DE analysis with respect to drug treatment and time after drug administration. 6 panels are shown. Each panel shows the average DEs of the two specified drug treatments, with standard deviations shaded around the average. The title of each panel identifies the two treatments being compared. The text below the title indicates whether the DE populations were different in width, upslope, and downslope, and provides p-values. The top 3 panels, going from left to right, compare Iso-1 0min, (green) to Control-1 (red), Iso-1 10min (light teal) to Control-1, and Iso-1 0min to Iso-1 10min. Both Iso-1 0min and Iso-1 10min were different from Control-1, and were different from each other, in all three parameters (width, upslope, downslope). The bottom 3 panels, going from left to right, compare Pro-1 0min (purple) to Control-1 (red), the Pro-1 10min (blue) to Control-1, and Pro-1 0min to Pro-1 10min. Both Pro-1 0min and Pro-1 10min were different from Control-1 in width, upslope, and downslope. They were also different from each other in width, and upslope.

Figure 5.

DE analysis with respect to drug treatment for the lower SNR data. Iso-2 15min (orange) and Control-2 (red) were different in width, but not in upslope or downslope.

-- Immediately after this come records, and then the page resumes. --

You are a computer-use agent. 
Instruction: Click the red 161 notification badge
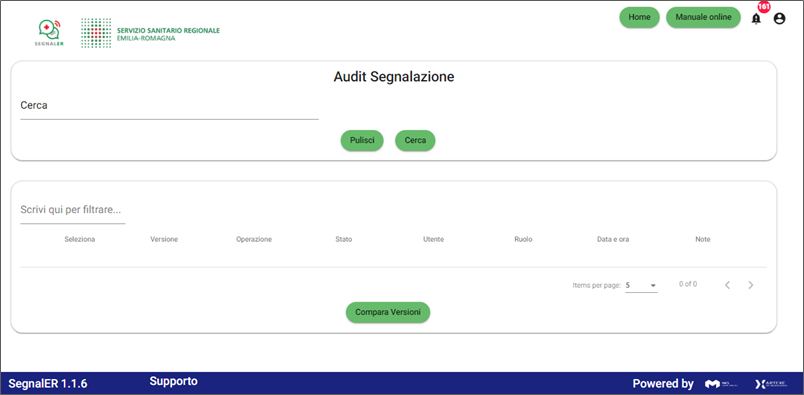tap(763, 7)

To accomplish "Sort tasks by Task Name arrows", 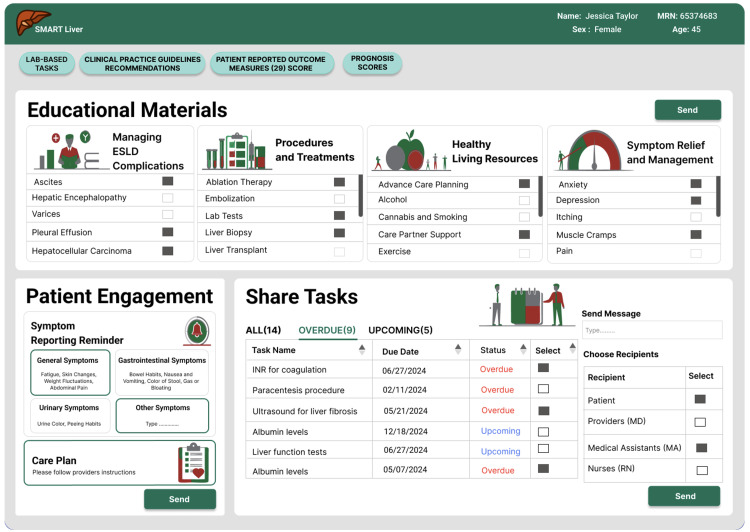I will tap(362, 350).
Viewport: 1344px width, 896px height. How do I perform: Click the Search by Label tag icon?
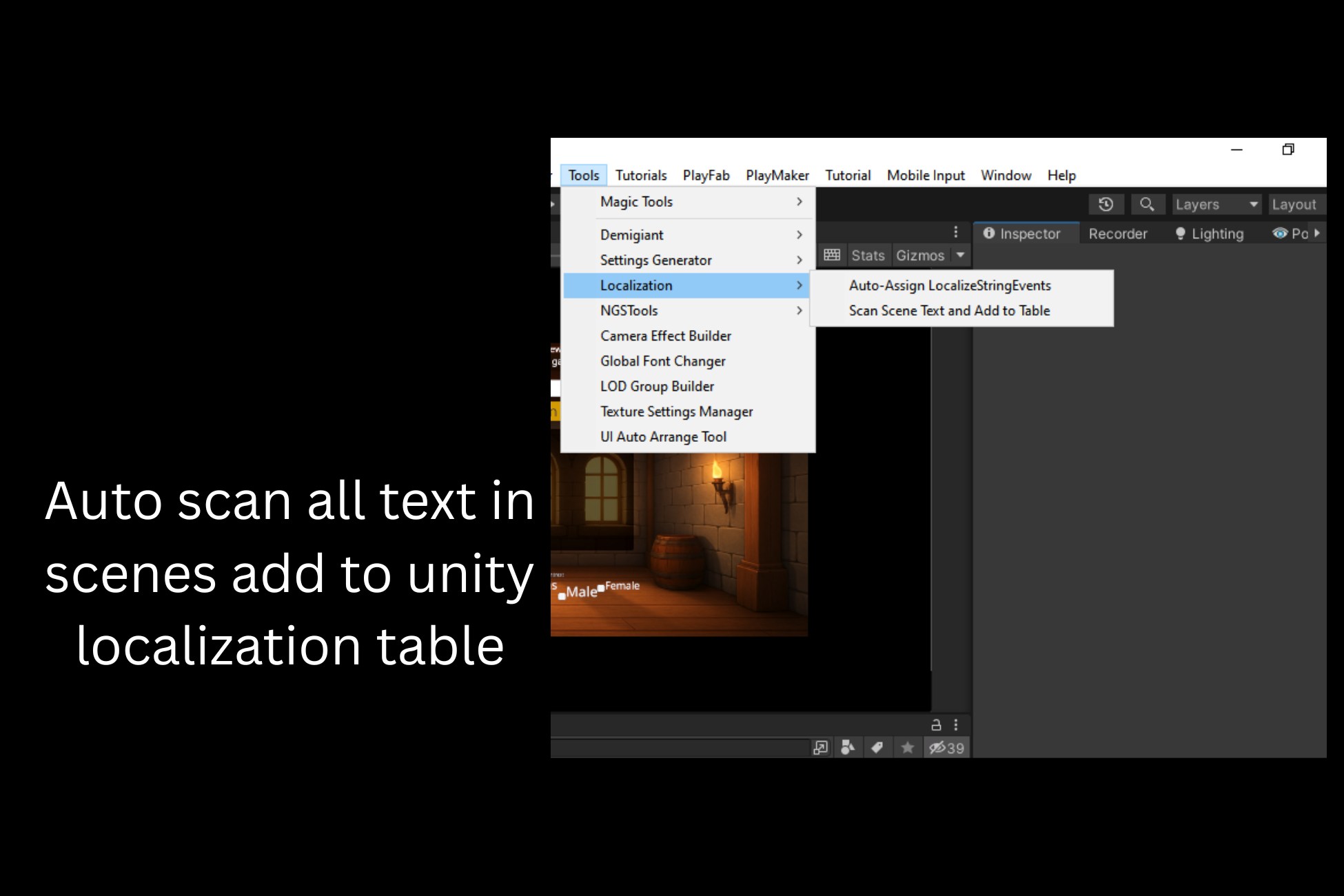tap(877, 748)
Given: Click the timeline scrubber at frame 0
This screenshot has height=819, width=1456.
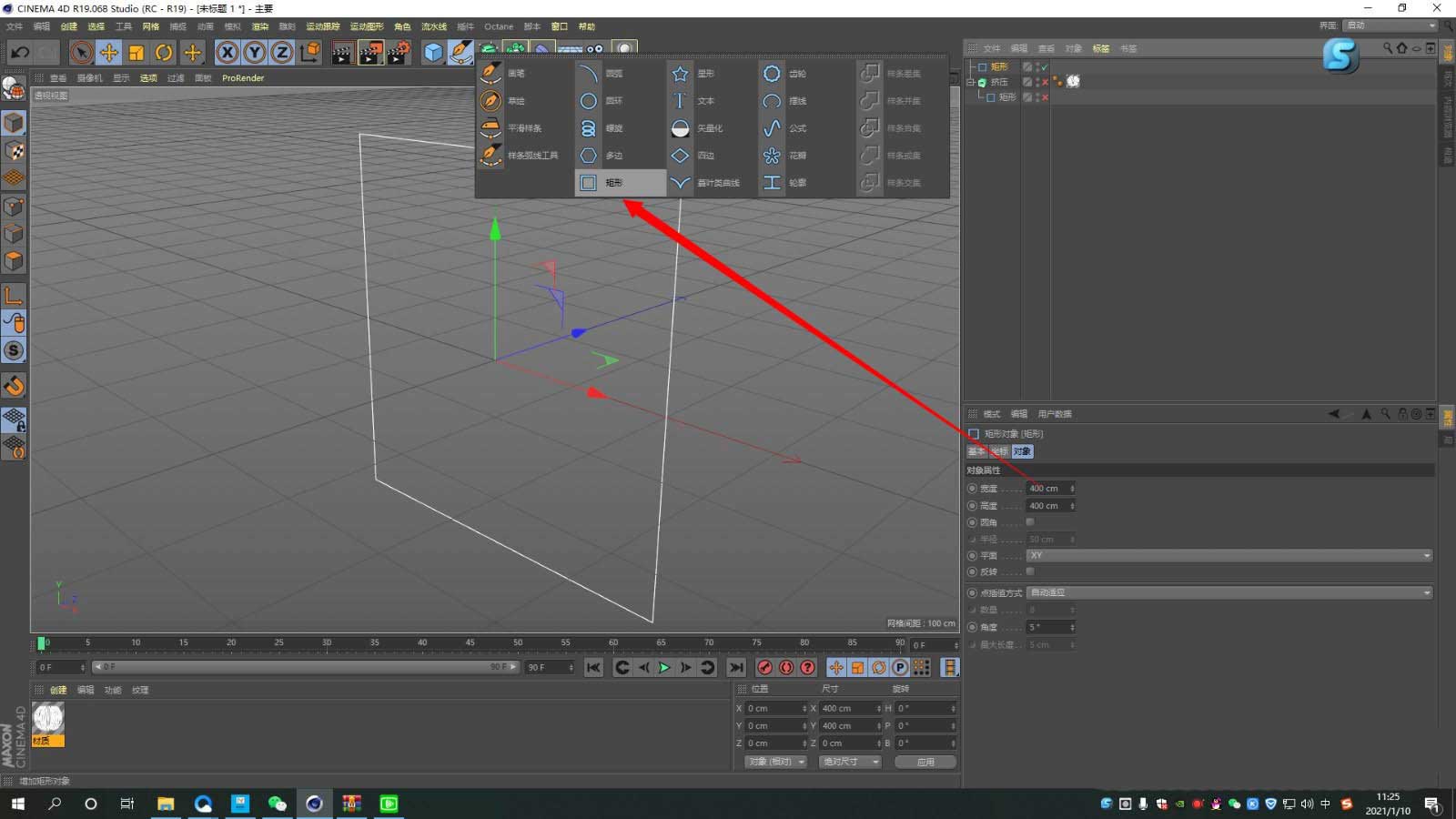Looking at the screenshot, I should coord(43,643).
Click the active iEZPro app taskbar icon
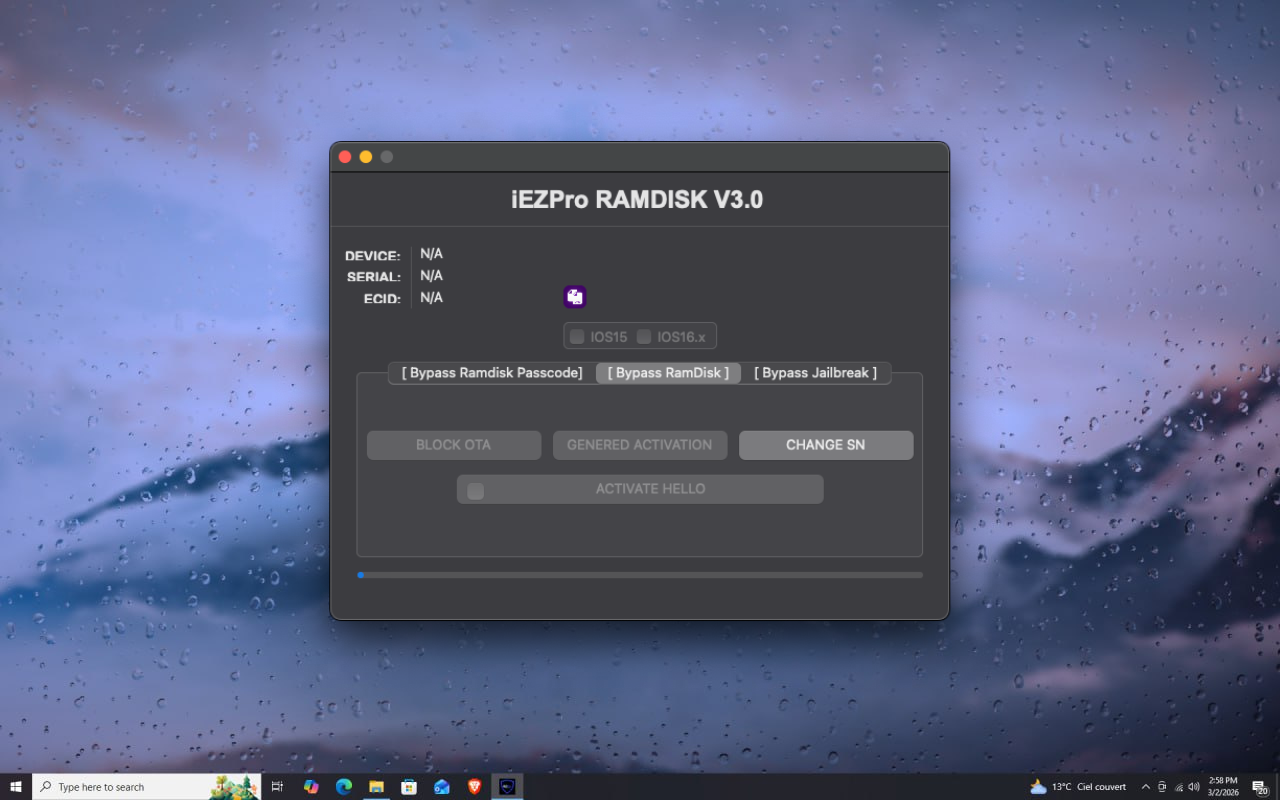 (x=508, y=786)
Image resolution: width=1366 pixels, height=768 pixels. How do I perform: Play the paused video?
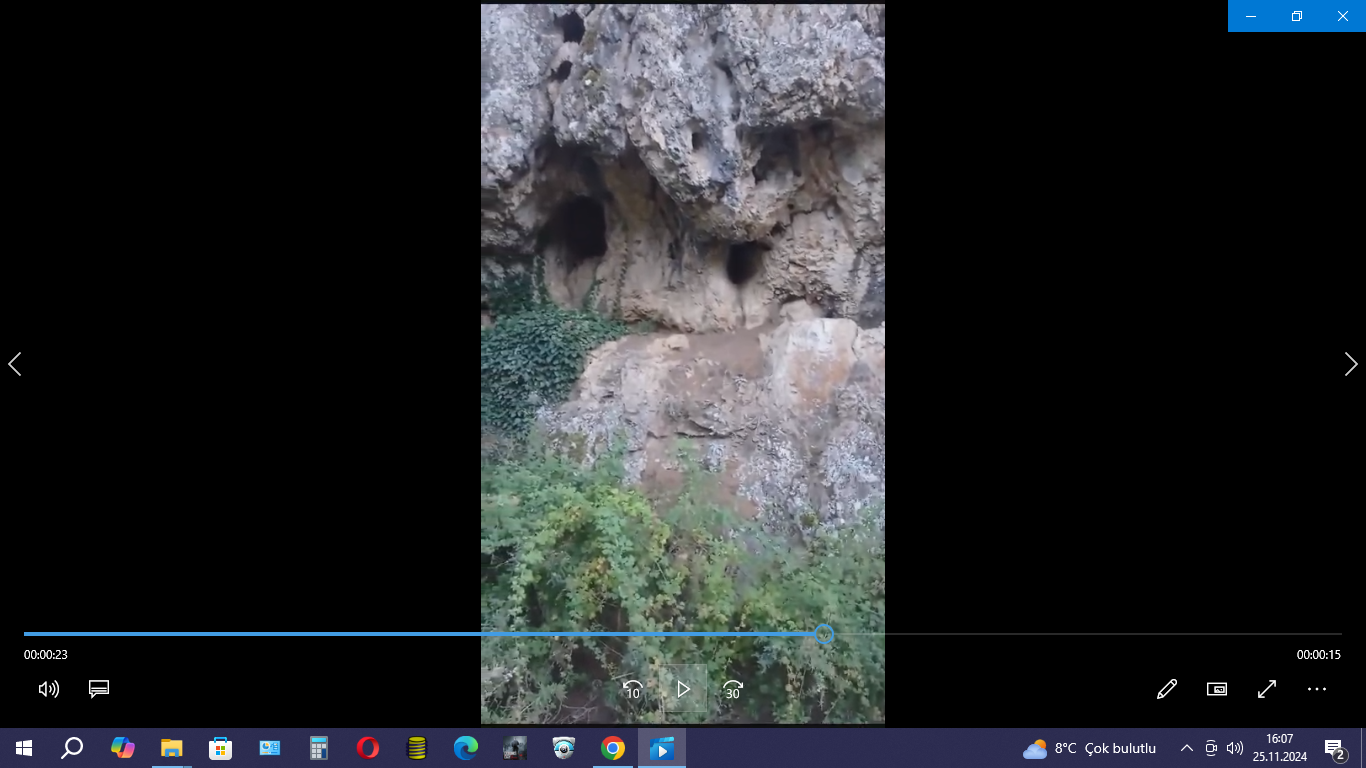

The higher SNR drug treated data (Iso-1 and Pro-1) were compared to the higher SNR control (Control-1). The Iso-1 0min drug treatment was statistically distinguishable from Control-1 in width (p-value = 3.6 × 10⁻⁵), upslope (p-value = 7.9 × 10⁻⁷), and downslope (p-value = 6.4 × 10⁻⁶). This difference was maintained 10 min after isoproterenol was administered (Iso-1 10min) (width p-value = 5.0 × 10⁻⁸, upslope p-value = 0.02, downslope p-value = 1.6 × 10⁻⁷). DEs measured immediately after propranolol administration (Pro-1 0min) were also already statistically distinguishable from Control-1 in width (p-value = 7.0 × 10⁻¹¹), upslope (p-value = 2.5 10⁻³), and downslope (p-value = 1.1 × 10⁻⁴). This difference was also maintained 10 min after propranolol was administered × (Pro-1 10min) (width p-value = 1.5 × 10⁻⁷, upslope p-value = 1.1 × 10⁻⁸, downslope p-value = 5.5 × 10⁻⁷). These results (shown in Fig. 4) indicate that this analysis method can distinguish DEs from control and drug treatments even less than a minute after the drug is administered (0min cases). The distinctions are also maintained 10 min after drug administration.

To show that the method is also applicable in a low-SNR setting, we performed a DE comparison analysis on Control-2 (average SNR = 3.07) and Iso-2 15min (average SNR = 0.63). The Iso-2 15min drug treatment was statistically distinguishable from Control-2 in width (p-value = 0.02), but not in either upslope (p-value = 0.68) or downslope (p-value = 0.25). These results are shown in Fig. 5. We would expect the DE width difference to be most pronounced among these two cases. This is reflected in the results. As SNR is decreased the DE widths remain the only distinguishable parameters, while upslope and downslope no longer differ between the two cases.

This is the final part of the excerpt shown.